I am working on an image processing problem. It is similar to stencil computation in many aspects. When I compile it with "-g" option my program has about 30% speedup over naive version. However, if I compile with any optimization option such as "O3" or even just without "-g" option my code is considerably slower (even two times for large images) than the naive version. Can anyone suggest me where should I look for the solution?
I am using icpc as compiler, I have tried my code on many machines Xeon, Opteron, Core i7 etc. - similar performance everywhere. The images are converted into single precision arrays using CImg library and then I operate on arrays.
Why my code should be fast is because I use 1) data level blocking in my version 2) In place storage as opposed to out of place in naive version.

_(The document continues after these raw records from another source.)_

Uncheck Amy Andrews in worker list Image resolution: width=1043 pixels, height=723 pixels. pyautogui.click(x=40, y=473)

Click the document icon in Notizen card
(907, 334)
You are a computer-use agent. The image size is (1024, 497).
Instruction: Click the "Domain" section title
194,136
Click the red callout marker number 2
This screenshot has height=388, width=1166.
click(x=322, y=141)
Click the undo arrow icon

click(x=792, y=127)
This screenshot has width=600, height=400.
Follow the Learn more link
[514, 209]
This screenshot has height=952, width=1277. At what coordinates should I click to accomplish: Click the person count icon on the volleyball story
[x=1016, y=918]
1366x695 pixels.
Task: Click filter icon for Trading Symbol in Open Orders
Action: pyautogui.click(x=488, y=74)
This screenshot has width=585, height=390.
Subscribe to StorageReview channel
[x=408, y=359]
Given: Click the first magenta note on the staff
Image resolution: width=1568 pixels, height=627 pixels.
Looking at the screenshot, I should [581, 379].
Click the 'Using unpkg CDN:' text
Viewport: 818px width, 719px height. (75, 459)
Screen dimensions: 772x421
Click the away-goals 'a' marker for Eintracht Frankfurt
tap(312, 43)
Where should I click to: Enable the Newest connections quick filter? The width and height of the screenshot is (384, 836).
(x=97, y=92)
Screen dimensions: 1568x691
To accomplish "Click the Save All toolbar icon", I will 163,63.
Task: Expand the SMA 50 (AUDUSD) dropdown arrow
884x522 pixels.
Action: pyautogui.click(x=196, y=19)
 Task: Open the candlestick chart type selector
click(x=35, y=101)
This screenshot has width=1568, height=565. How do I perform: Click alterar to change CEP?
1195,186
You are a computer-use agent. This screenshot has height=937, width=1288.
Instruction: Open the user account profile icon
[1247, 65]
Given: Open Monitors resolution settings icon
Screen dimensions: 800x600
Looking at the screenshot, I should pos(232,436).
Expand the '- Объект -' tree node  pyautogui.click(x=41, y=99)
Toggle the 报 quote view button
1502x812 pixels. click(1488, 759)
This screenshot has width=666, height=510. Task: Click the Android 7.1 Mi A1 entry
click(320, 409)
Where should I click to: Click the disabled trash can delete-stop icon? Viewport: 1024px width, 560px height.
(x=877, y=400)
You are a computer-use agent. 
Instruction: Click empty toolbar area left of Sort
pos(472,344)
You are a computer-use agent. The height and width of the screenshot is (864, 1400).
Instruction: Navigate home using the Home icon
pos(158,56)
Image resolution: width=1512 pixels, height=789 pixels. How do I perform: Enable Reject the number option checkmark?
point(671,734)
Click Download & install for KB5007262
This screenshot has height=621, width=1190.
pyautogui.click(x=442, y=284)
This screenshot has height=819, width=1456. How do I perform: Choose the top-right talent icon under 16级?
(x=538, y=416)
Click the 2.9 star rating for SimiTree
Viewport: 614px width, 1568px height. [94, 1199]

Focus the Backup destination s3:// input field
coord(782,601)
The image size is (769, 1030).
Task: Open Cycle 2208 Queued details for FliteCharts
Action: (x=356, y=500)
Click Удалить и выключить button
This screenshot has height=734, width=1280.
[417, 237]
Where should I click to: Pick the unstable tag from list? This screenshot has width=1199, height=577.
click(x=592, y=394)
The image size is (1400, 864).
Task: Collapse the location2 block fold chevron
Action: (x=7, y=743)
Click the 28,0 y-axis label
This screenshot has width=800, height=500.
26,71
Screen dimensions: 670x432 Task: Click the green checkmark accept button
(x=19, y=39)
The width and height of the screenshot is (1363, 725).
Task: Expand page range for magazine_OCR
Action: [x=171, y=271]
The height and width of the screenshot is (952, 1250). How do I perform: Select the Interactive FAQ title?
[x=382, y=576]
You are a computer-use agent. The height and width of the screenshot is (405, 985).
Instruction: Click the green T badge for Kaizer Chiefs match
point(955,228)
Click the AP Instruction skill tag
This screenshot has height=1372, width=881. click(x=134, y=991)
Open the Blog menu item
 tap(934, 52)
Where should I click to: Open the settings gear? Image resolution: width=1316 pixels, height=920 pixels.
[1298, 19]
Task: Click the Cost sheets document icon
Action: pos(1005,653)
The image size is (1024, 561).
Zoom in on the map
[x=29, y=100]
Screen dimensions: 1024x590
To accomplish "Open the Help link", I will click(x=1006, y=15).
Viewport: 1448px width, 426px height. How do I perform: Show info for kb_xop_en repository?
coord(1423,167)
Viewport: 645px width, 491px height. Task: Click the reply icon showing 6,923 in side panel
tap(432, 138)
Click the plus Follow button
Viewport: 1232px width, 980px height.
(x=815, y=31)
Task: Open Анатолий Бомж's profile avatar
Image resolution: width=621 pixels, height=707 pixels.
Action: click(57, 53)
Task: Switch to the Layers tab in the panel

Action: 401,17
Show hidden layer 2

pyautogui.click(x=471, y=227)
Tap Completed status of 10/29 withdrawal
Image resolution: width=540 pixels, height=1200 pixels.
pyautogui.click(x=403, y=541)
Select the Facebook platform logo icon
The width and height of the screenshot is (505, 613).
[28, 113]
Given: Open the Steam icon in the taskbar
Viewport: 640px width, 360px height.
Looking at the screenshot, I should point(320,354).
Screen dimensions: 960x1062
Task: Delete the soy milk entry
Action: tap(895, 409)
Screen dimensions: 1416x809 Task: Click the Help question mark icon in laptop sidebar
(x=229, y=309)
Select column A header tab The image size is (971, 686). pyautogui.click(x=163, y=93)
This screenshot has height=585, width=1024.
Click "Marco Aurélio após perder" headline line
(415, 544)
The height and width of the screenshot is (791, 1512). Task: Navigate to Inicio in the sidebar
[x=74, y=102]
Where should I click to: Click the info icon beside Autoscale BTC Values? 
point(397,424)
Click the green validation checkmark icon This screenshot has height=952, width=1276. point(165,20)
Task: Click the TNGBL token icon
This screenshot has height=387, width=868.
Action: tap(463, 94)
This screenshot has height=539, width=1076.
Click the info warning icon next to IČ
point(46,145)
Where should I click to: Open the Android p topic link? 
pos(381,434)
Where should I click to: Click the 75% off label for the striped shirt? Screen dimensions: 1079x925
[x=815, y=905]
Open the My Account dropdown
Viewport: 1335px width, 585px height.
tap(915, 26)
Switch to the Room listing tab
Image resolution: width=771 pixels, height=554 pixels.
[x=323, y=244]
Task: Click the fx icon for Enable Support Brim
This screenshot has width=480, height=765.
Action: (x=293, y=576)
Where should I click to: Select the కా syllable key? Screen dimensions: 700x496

-g without any -O option implies -O0. -O2 and -O3 optimize for loop trip counts of at least 100. If your trip counts are small enough, it's possible the compiler makes the wrong assumptions when optimizing. -O1 is less likely to encounter such problems. You could try -unroll0; I've seen it help even for fairly large trip counts. Profile guided optimization (-prof-gen .... -prof-use) is intended to help the compiler make better assumptions for optimization. The "12.0" xe 2011 bring back #pragma loop count(10) as an alternative to PGO to inform the compiler if you want a target loop length 10 for optimization.